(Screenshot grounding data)
-*-*-
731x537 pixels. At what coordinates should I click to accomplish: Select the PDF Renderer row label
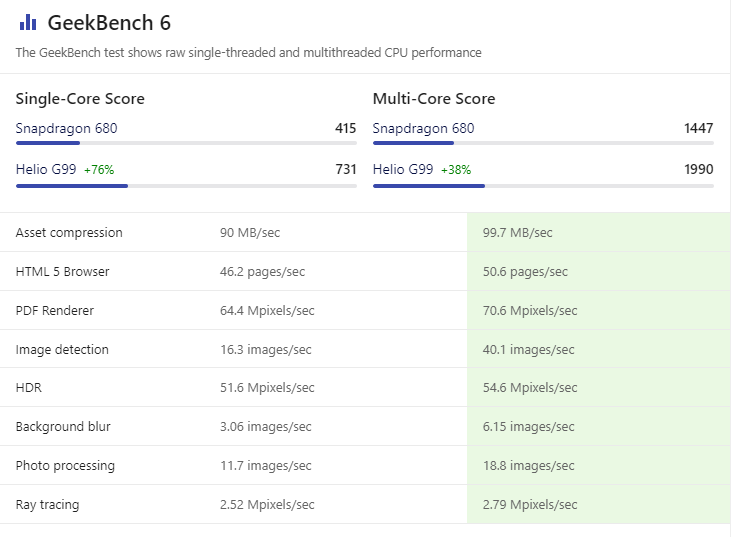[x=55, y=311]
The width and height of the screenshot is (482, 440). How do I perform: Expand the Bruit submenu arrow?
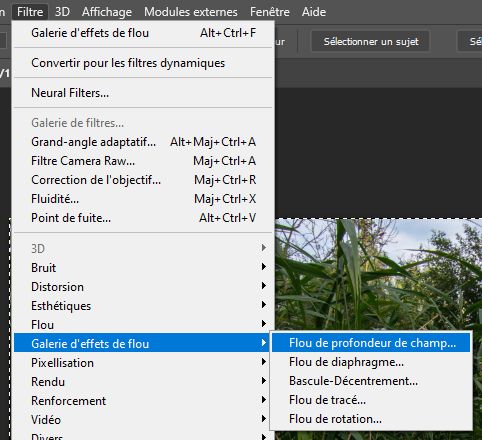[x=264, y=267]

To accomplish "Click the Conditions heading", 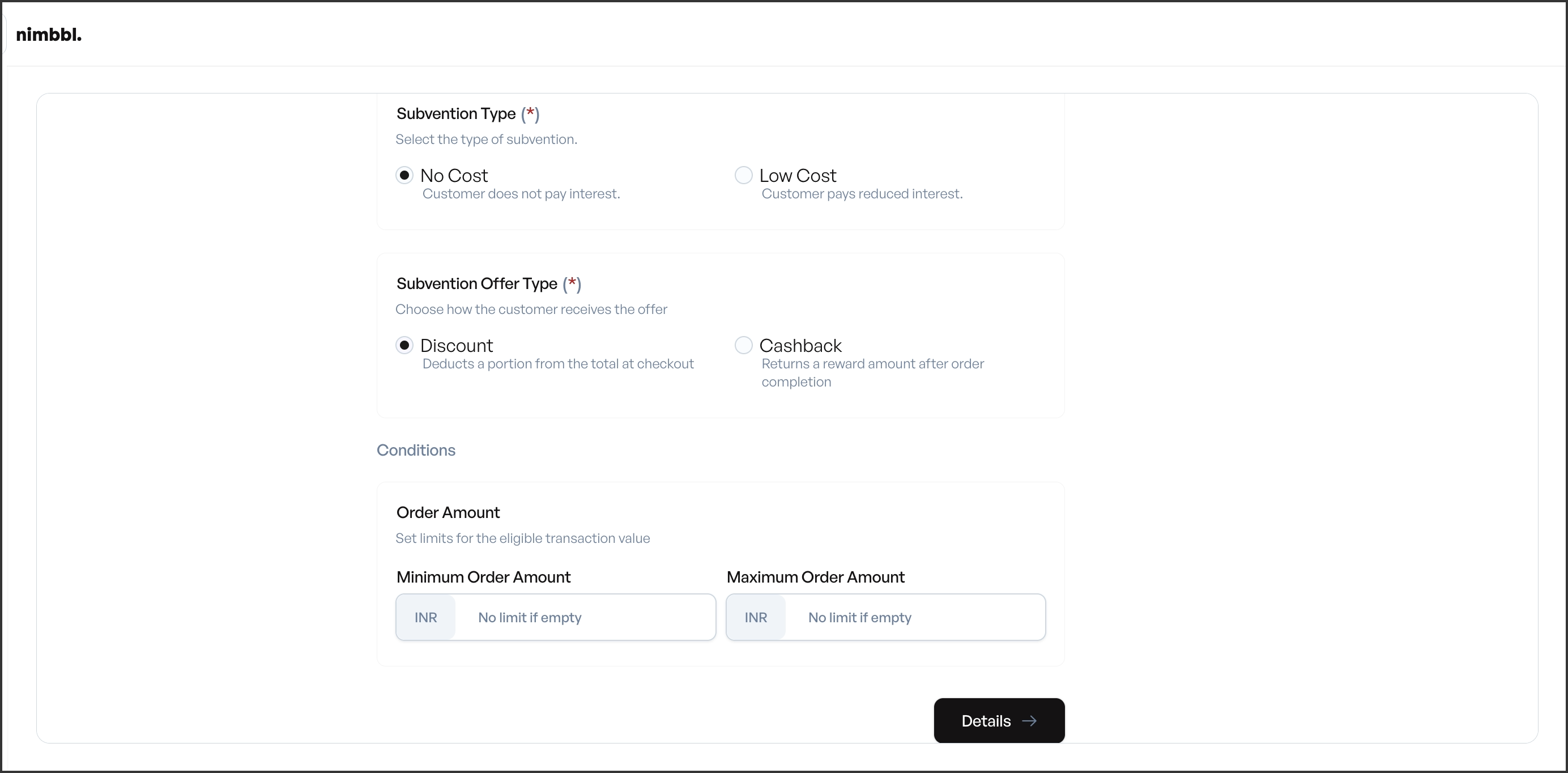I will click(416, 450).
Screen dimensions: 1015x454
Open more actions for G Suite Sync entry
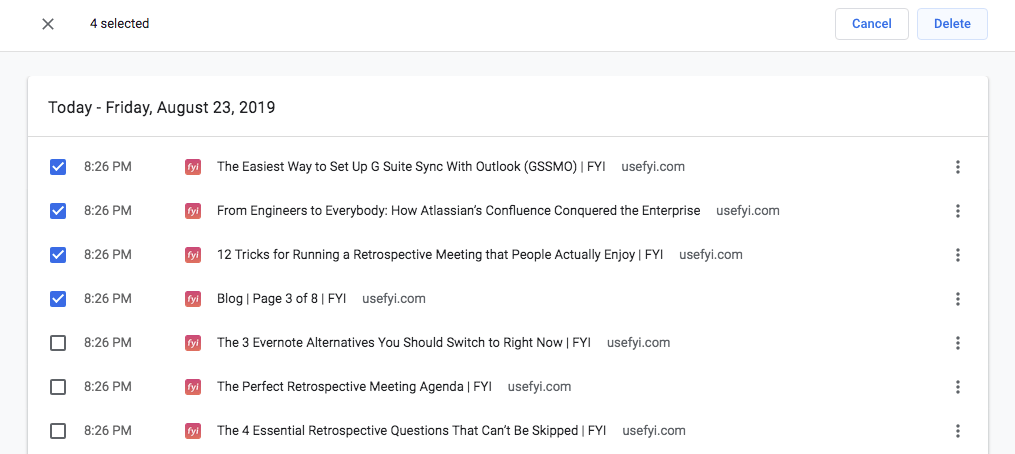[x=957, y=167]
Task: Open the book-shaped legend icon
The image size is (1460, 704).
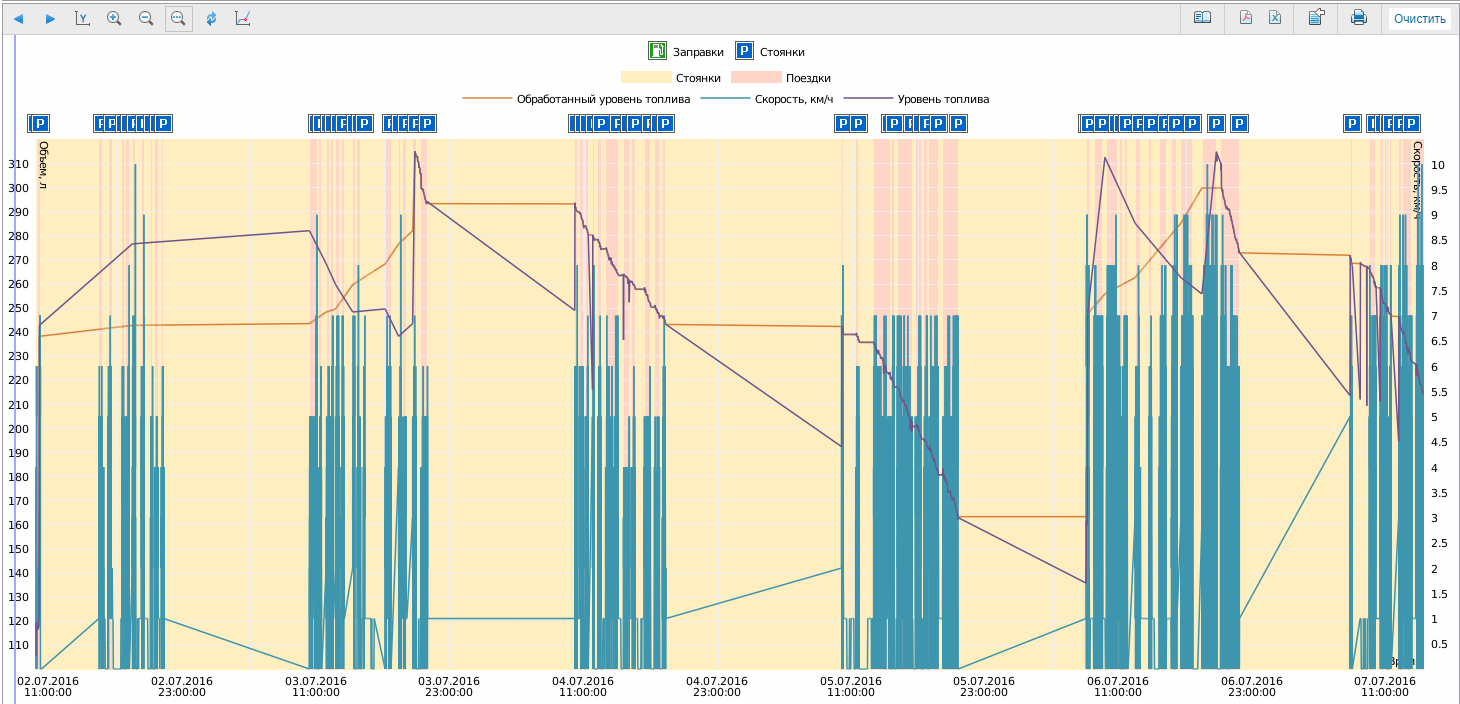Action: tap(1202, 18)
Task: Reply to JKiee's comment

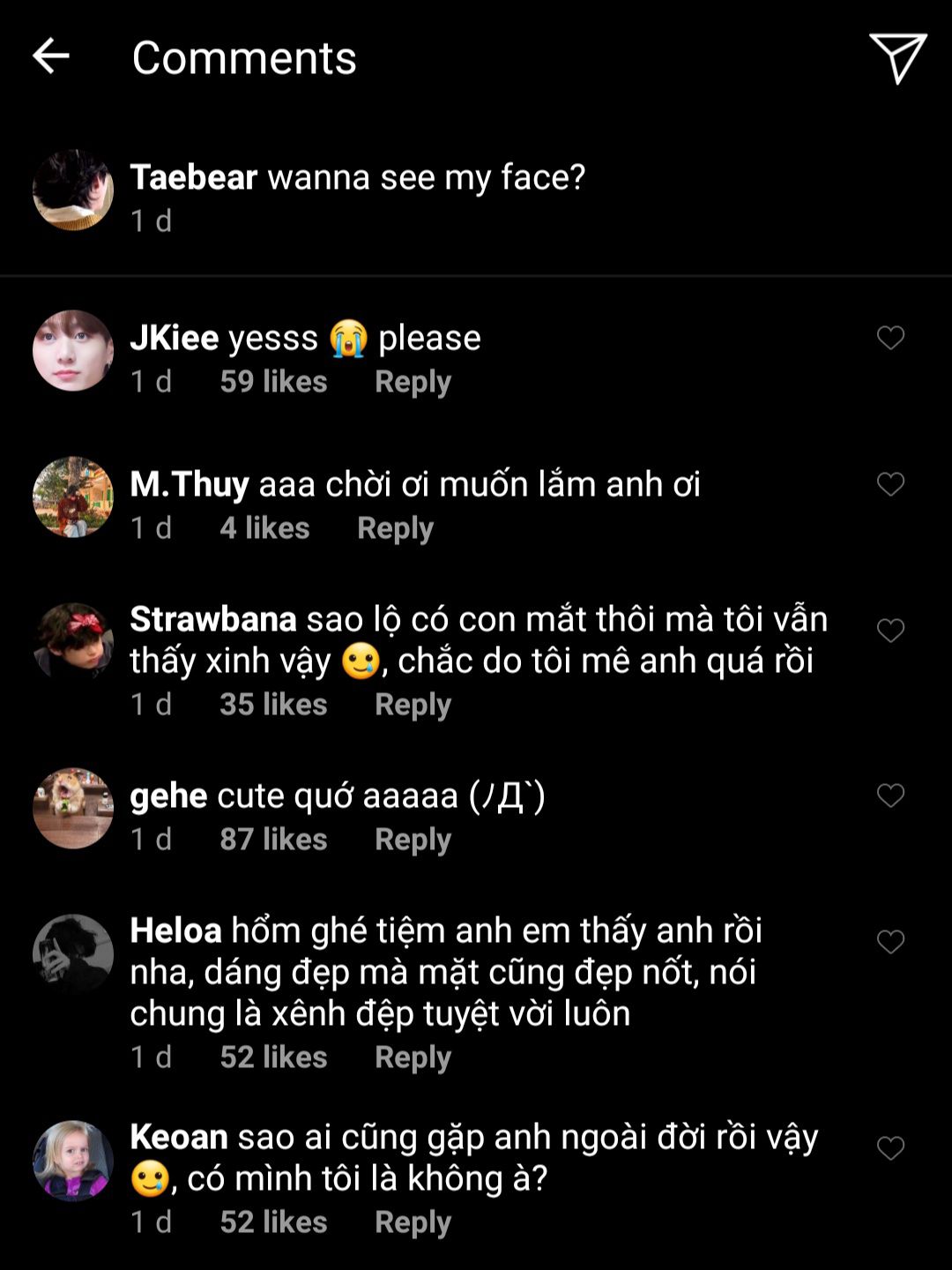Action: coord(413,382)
-*-*-
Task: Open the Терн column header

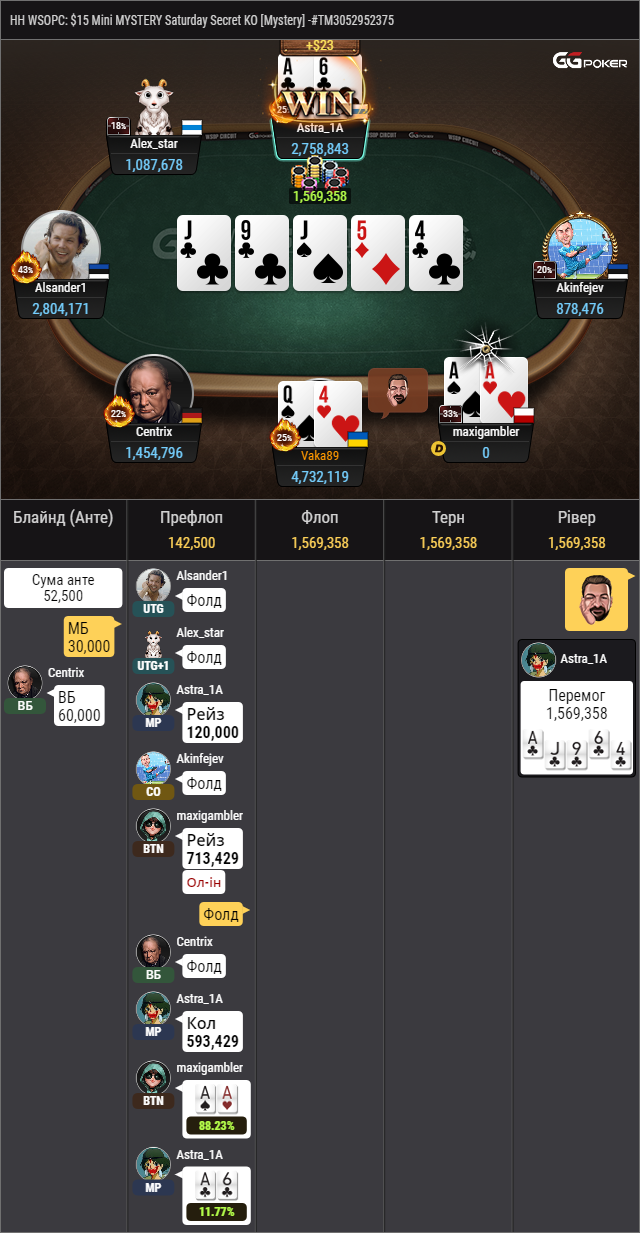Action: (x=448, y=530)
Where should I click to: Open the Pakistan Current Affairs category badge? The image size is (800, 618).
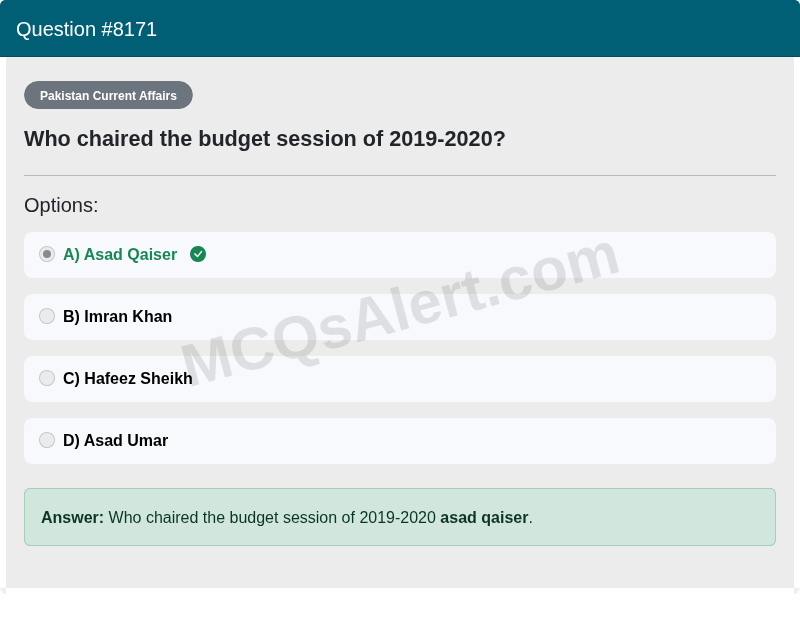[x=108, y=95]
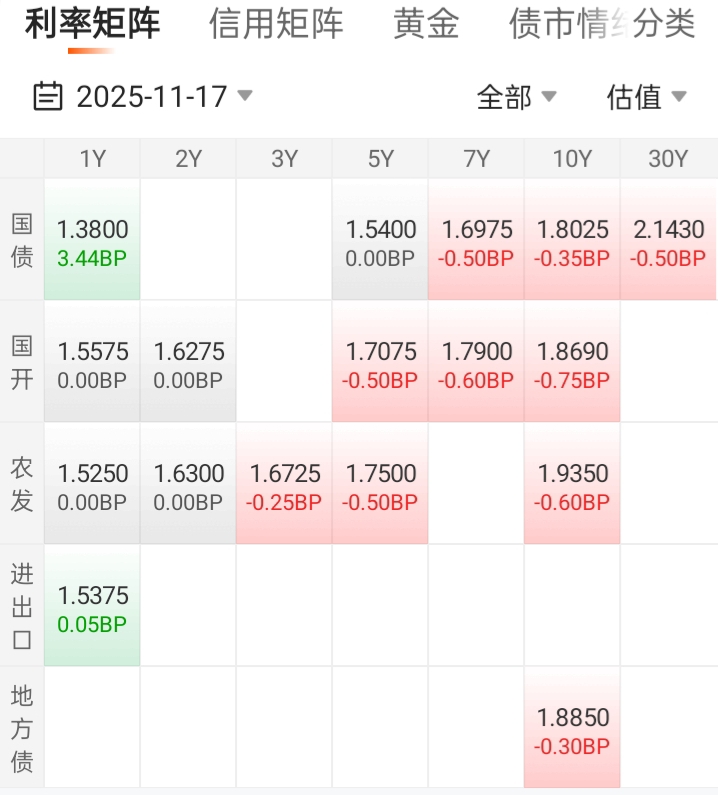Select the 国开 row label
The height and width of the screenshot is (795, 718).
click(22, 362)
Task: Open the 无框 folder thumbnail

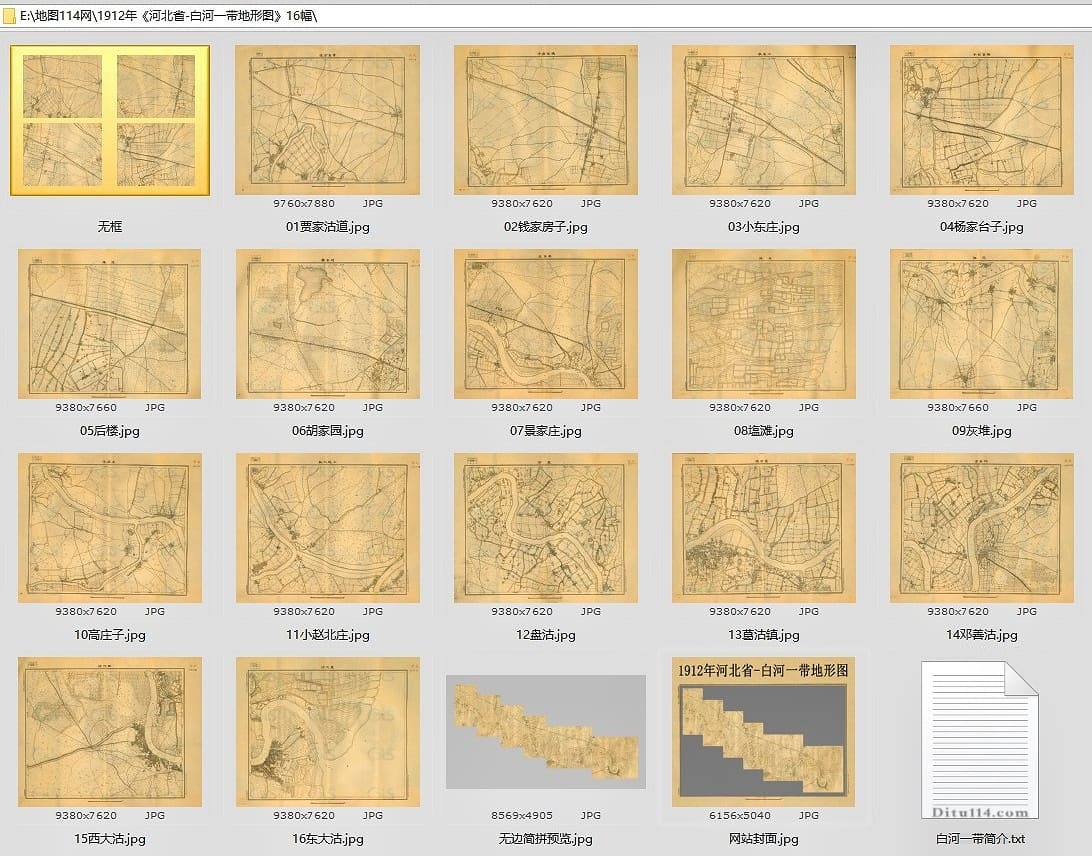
-*-*-
» Task objective
Please print the lines above word for word, starting at the one with "Task: Open the Терн column header" and ending at the one with "Task: Open the 无框 folder thumbnail", both included, and without any picture.

» Worked solution
Task: Open the Терн column header

Action: (x=448, y=530)
Where should I click to: Open the Pakistan Current Affairs category badge? The image size is (800, 618).
[x=108, y=95]
Select the 国开 row label
The height and width of the screenshot is (795, 718).
click(22, 362)
Task: Open the 无框 folder thumbnail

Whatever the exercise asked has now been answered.